Punto di forza del modello tedesco di Industria 4.0 è la possibilità di sfruttare le filiere integrate e la presenza di imprese di medie e grandi dimensioni che operano come “promotori” o “campioni” della trasformazione. 

È, quindi, essenziale che anche in Italia si portino avanti iniziative finalizzate a favorire la crescita dimensionale delle imprese, in modo tale che possano effettivamente realizzare nuovi investimenti sul modello 4.0, anche ricorrendo a finanziamenti diversi dal canale bancario tradizionale (mercato dei capitali etc.), e portare avanti un processo di trasformazione di lungo periodo.

In questo contesto, oltre ai tradizionali strumenti per la capitalizzazione, un ruolo chiave lo rivestono le forme di aggregazione tra imprese e in particolare le reti di impresa, cui Confindustria già da tempo dedica forte attenzione. L’aggregazione in rete è, infatti, in grado di sostenere il processo di digitalizzazione delle imprese manifatturiere grazie ad alcuni vantaggi specifici, quali:

  • la capacità di “fare massa critica” per modernizzare la propria dotazione tecnologica e migliorare le competenze del personale coinvolto;
  • la possibilità di condividere standard, linee guida, strumenti e un linguaggio comune;
  • la condivisione delle risorse umane necessarie per adeguarsi ai nuovi standard;
  • l’opportunità di sviluppare soluzioni innovative nel campo dell’informatizzazione dei prodotti e dei processi specifici per la realizzazione del programma comune di rete;
  • la possibilità di sviluppare manualistica comune e formazione comune per il personale delle aziende della rete.
  • Infrastrutture di rete

Industria 4.0 necessita di infrastrutture di rete affidabili e veloci che possano sostenere sul territorio la diffusione delle tecnologie digitali.

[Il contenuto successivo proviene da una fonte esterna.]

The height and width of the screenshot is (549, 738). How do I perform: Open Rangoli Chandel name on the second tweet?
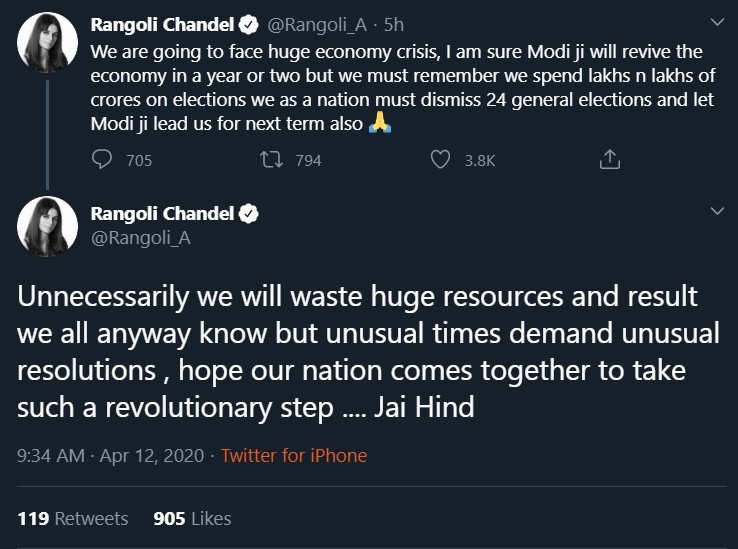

È, quindi, strategico indirizzare gli investimenti del Piano di Diffusione della Banda Ultra-Larga, soprattutto verso le aree e i distretti industriali, molti dei quali sono oggi classificati come aree a (totale o parziale) fallimento di mercato. Pertanto, occorre colmare questo ritardo per evitare che la carenza di infrastrutture di comunicazione a BUL sia un ostacolo decisivo alla crescita della manifattura italiana.

  • Industria 4.0 e l’UE: standard, interoperabilità e sicurezza

Il tema degli standard, in particolare, riveste assoluta importanza per lo sviluppo di Industria 4.0. Esso, infatti, è lo strumento in grado di garantire l’interazione effettiva M2M, Bene-prodotto, impresa-impresa, assicurando all’informazione (che costituisce il fattore produttivo chiave di Industria 4.0) di essere raccolta, analizzata, gestita e trasmessa. 

Da questo punto di vista, è fondamentale collaborare alla definizione di protocolli e standard condivisi a livello europeo che assicurino la piena interoperabilità tra soggetti e processi, avvalendosi delle competenze di enti di normazione come ISO, CEN, UNI. Si tratta di un profilo cruciale sia per promuovere l’effettiva integrazione delle filiere produttive, sia per evitare eventuali posizioni di vantaggio competitivo all’interno del mercato interno di beni e servizi. 

Infine, occorrerà un impegno massivo sul fronte della sicurezza dei dati – personali e industriali – e delle reti (cyber security). Su questi temi, è importante avviare una riflessione finalizzata, da un lato, a garantire la tutela delle informazioni; dall’altro, assicurare la giusta flessibilità e la velocità dell’informazione che sostengono l’architettura di un processo produttivo di tipo Industria 4.0.